[Mesa-dev] [PATCH] radeonsi: make fix_fetch 64-bit

Marek Olšák maraeo at gmail.com
Mon Jan 16 14:00:14 UTC 2017


From: Marek Olšák <marek.olsak at amd.com>

v2: add u_bit_consecutive64
---
 src/gallium/drivers/radeonsi/si_shader.c        | 4 ++--
 src/gallium/drivers/radeonsi/si_shader.h        | 4 ++--
 src/gallium/drivers/radeonsi/si_state.c         | 6 +++---
 src/gallium/drivers/radeonsi/si_state.h         | 2 +-
 src/gallium/drivers/radeonsi/si_state_shaders.c | 2 +-
 src/util/bitscan.h                              | 9 +++++++++
 6 files changed, 18 insertions(+), 9 deletions(-)

diff --git a/src/gallium/drivers/radeonsi/si_shader.c b/src/gallium/drivers/radeonsi/si_shader.c
index 6f0f414..dfba9d4 100644
--- a/src/gallium/drivers/radeonsi/si_shader.c
+++ b/src/gallium/drivers/radeonsi/si_shader.c
@@ -426,21 +426,21 @@ static void declare_input_vs(
 		"llvm.SI.vs.load.input", ctx->v4f32, args, 3,
 		LP_FUNC_ATTR_READNONE);
 
 	/* Break up the vec4 into individual components */
 	for (chan = 0; chan < 4; chan++) {
 		LLVMValueRef llvm_chan = lp_build_const_int32(gallivm, chan);
 		out[chan] = LLVMBuildExtractElement(gallivm->builder,
 						    input, llvm_chan, "");
 	}
 
-	fix_fetch = (ctx->shader->key.mono.vs.fix_fetch >> (2 * input_index)) & 3;
+	fix_fetch = (ctx->shader->key.mono.vs.fix_fetch >> (4 * input_index)) & 0xf;
 	if (fix_fetch) {
 		/* The hardware returns an unsigned value; convert it to a
 		 * signed one.
 		 */
 		LLVMValueRef tmp = out[3];
 		LLVMValueRef c30 = LLVMConstInt(ctx->i32, 30, 0);
 
 		/* First, recover the sign-extended signed integer value. */
 		if (fix_fetch == SI_FIX_FETCH_A2_SSCALED)
 			tmp = LLVMBuildFPToUI(gallivm->builder, tmp, ctx->i32, "");
@@ -6578,21 +6578,21 @@ static void si_dump_shader_key(unsigned shader, struct si_shader_key *key,
 	switch (shader) {
 	case PIPE_SHADER_VERTEX:
 		fprintf(f, "  part.vs.prolog.instance_divisors = {");
 		for (i = 0; i < ARRAY_SIZE(key->part.vs.prolog.instance_divisors); i++)

§ COLLECTED DATA:
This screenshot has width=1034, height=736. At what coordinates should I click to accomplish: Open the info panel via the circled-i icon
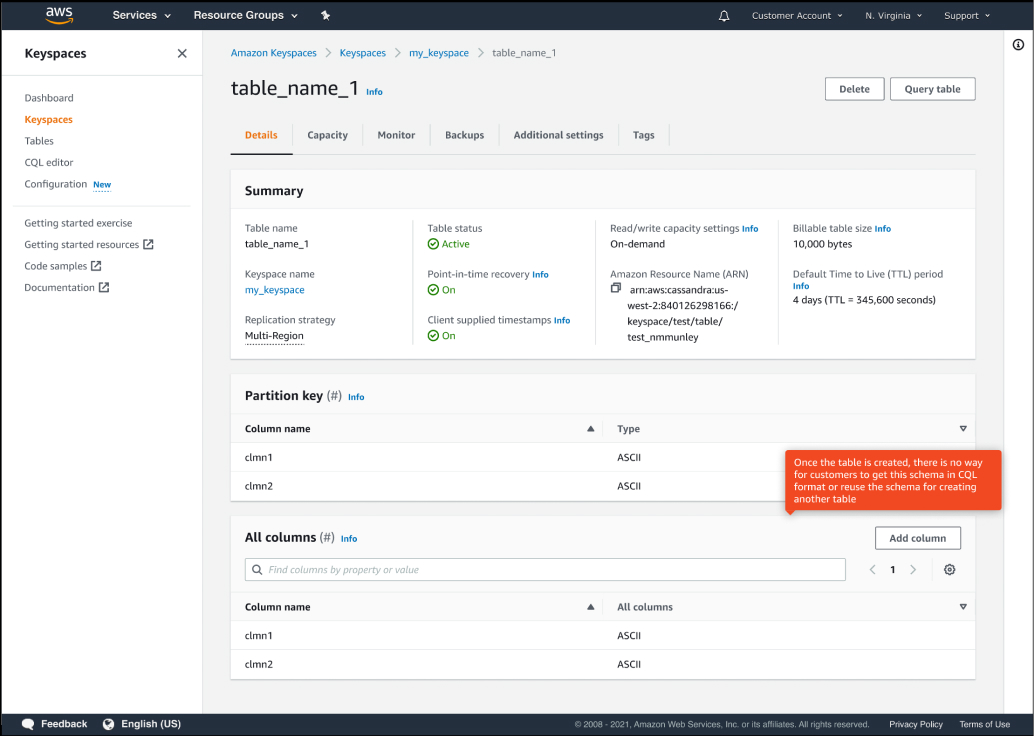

§ INSTRUCTIONS FOR THE TASK:
Continue the radeonsi fix_fetch patch from where it stops.

§ THE ANSWER:
 			fprintf(f, !i ? "%u" : ", %u",
 				key->part.vs.prolog.instance_divisors[i]);
 		fprintf(f, "}\n");
 		fprintf(f, "  part.vs.epilog.export_prim_id = %u\n", key->part.vs.epilog.export_prim_id);
 		fprintf(f, "  as_es = %u\n", key->as_es);
 		fprintf(f, "  as_ls = %u\n", key->as_ls);
-		fprintf(f, "  mono.vs.fix_fetch = 0x%x\n", key->mono.vs.fix_fetch);
+		fprintf(f, "  mono.vs.fix_fetch = 0x%"PRIx64"\n", key->mono.vs.fix_fetch);
 		break;
 
 	case PIPE_SHADER_TESS_CTRL:
 		fprintf(f, "  part.tcs.epilog.prim_mode = %u\n", key->part.tcs.epilog.prim_mode);
 		fprintf(f, "  mono.tcs.inputs_to_copy = 0x%"PRIx64"\n", key->mono.tcs.inputs_to_copy);
 		break;
 
 	case PIPE_SHADER_TESS_EVAL:
 		fprintf(f, "  part.tes.epilog.export_prim_id = %u\n", key->part.tes.epilog.export_prim_id);
 		fprintf(f, "  as_es = %u\n", key->as_es);
diff --git a/src/gallium/drivers/radeonsi/si_shader.h b/src/gallium/drivers/radeonsi/si_shader.h
index 1b5dec2..89f9628 100644
--- a/src/gallium/drivers/radeonsi/si_shader.h
+++ b/src/gallium/drivers/radeonsi/si_shader.h
@@ -418,22 +418,22 @@ struct si_shader_key {
 
 	/* These two are initially set according to the NEXT_SHADER property,
 	 * or guessed if the property doesn't seem correct.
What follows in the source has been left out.